→ **PROBLEM TO WORK ON**:
Please turn every line of the records below into a numbered list, skipping blank lines and leaving out the pictures.

→ **INPUT ROWS**:

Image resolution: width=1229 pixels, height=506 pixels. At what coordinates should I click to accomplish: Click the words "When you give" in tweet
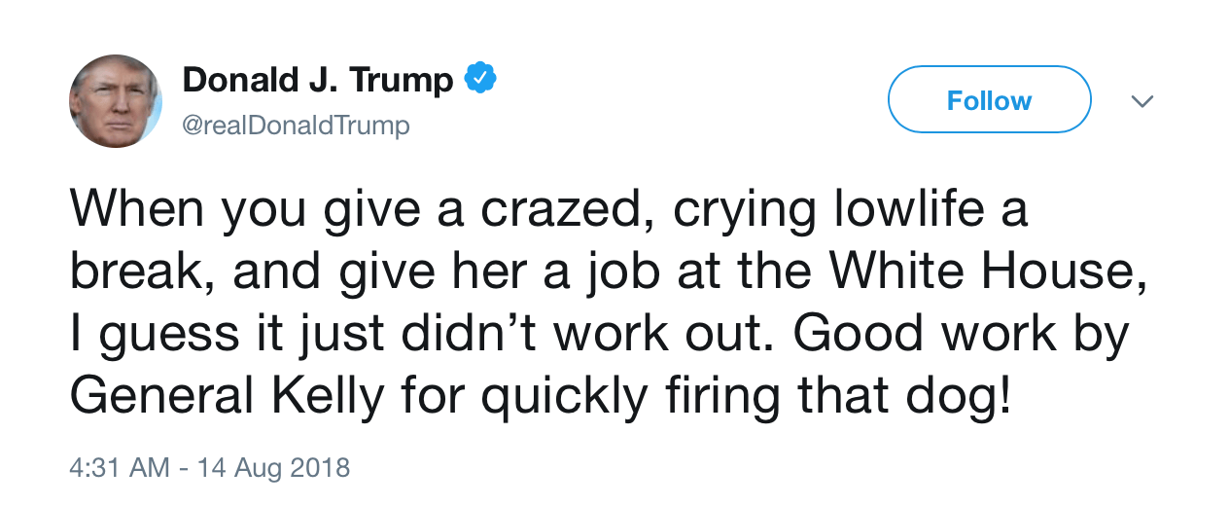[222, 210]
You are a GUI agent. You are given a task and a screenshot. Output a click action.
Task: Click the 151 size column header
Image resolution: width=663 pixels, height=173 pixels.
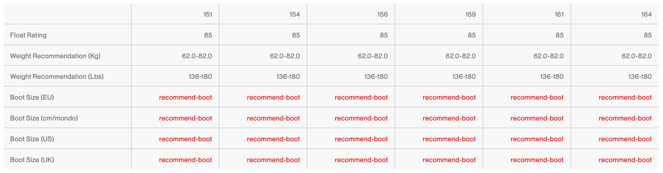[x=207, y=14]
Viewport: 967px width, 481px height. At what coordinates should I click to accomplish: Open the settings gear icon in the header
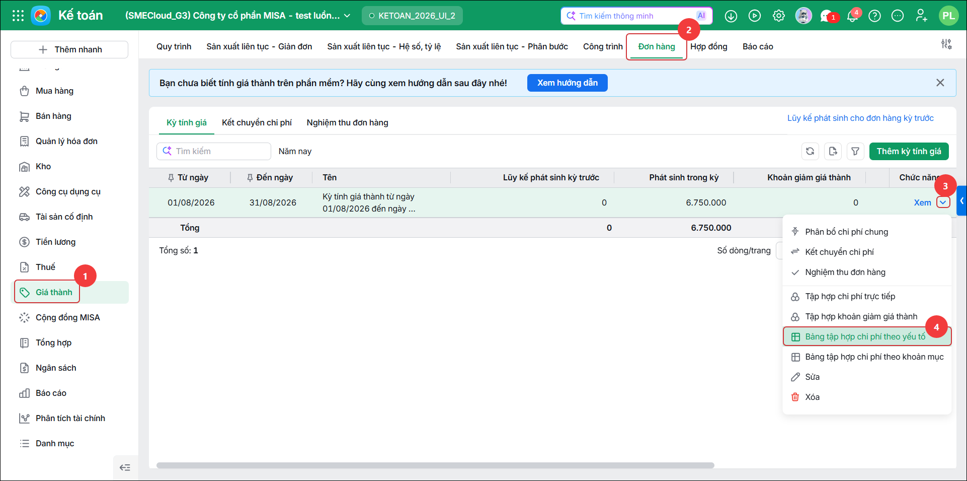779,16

→ **SOLUTION TO THIS EXERCISE**:
1. Image resolution: width=1229 pixels, height=506 pixels. At what coordinates should I click to accomplish: Click the words "When you give" in tweet
2. [222, 210]
3. You are a GUI agent. You are given a task and a screenshot. Output a click action.
4. Task: Click the 151 size column header
5. Image resolution: width=663 pixels, height=173 pixels.
6. [x=207, y=14]
7. Viewport: 967px width, 481px height. At what coordinates should I click to accomplish: Open the settings gear icon in the header
8. 779,16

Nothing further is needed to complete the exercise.